### [Data shown]
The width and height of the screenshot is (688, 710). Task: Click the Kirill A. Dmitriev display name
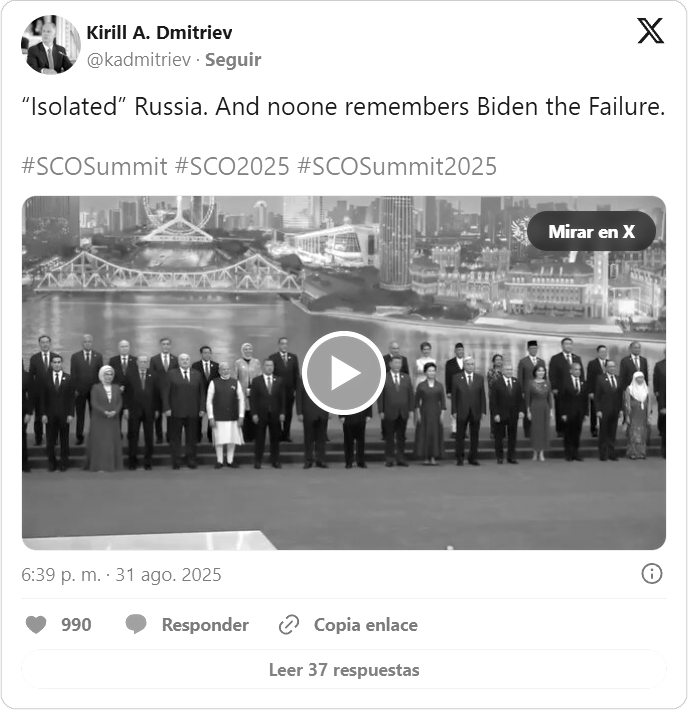click(159, 33)
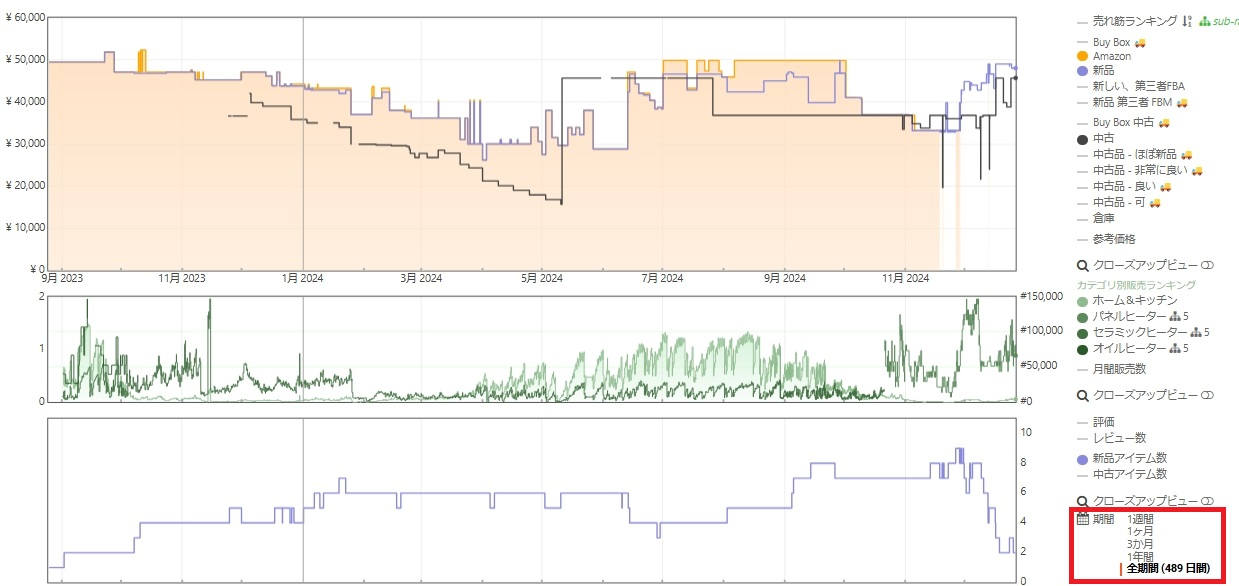Viewport: 1239px width, 586px height.
Task: Toggle the 新品 price line visibility
Action: tap(1095, 71)
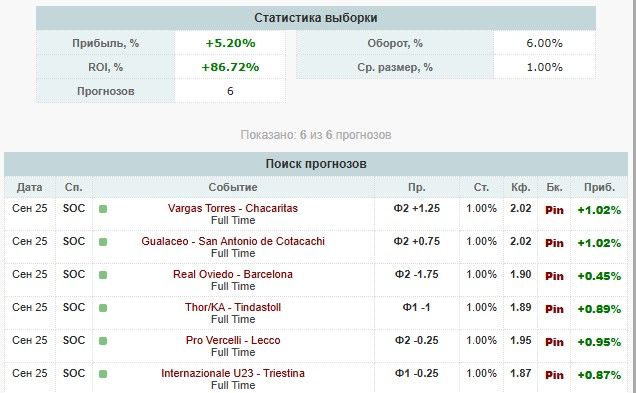Sort by Кф. column header
Viewport: 636px width, 393px height.
pyautogui.click(x=521, y=187)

### [Work to do]
Retype all of the records above verbatim, omitting the pictures.

### [Task output]
The width and height of the screenshot is (688, 710). Task: Click the Kirill A. Dmitriev display name
click(159, 33)
Viewport: 1239px width, 586px height.
Task: Toggle the 新品 price line visibility
Action: tap(1095, 71)
Sort by Кф. column header
Viewport: 636px width, 393px height.
pyautogui.click(x=521, y=187)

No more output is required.